機械仕掛けの華

結城ヒカル

第1話

 青年は、自らの弟である少年の頭に鉄の塊を振り下ろした。

 薄暗い部屋に差し込む橙色の光が青年の背中に当たり、少年の視界では青年の姿が影のようになって見えていた。

 頭頂部からやや左にずれた位置に直撃した重く硬い鉄は少年の頭蓋骨を振動させ、内包された柔らかい脳を揺らした。少年は膝から崩れ落ち、フローリングの床に四つん這いになった。少年の視界で白黒の斑模様が激しく点滅している。耳の後ろと額と瞼と頬に生温い液体が伝った。口に入って、錆臭くて苦くてしょっぱい味がした。

 液体が手の甲と床に滴った時、少年はそれが血液であることに気付いた。少年は声を発することができなかった。ただ茫然と、赤黒い血が弾けて円形に広がる様子を見つめている。

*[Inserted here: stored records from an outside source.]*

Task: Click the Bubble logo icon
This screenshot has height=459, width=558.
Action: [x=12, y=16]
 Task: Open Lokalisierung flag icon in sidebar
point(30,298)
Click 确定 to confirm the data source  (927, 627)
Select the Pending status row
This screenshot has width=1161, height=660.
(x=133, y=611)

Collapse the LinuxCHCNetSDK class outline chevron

 少年の傍らには、猫の死体がある。手足をぴんと伸ばした体勢で硬直し、眼球は乾き、その網膜には皺が寄って光が無い。

 青年は少年の襟首を掴んで、引き摺るようにして洗面所に連れて行った。

 水が流れる音。髪を乱暴に掴まれて、洗面台に引き上げられる。冷たい。刺々しく冷えた水が髪を伝って流れた。

 少年は、黴が張り付いた排水溝に吸い込まれる自分の血を見つめていた。

「お前が悪いんだからな」

 青年は、少年の頭を濡らし、見下ろしながら言った。少し声が震えていた。

「うん、ごめんなさい」

 青年は、実の弟に暴力を振るうことに一抹の罪悪感を抱くと共に、胸の中の異物が解消されるような感覚があった。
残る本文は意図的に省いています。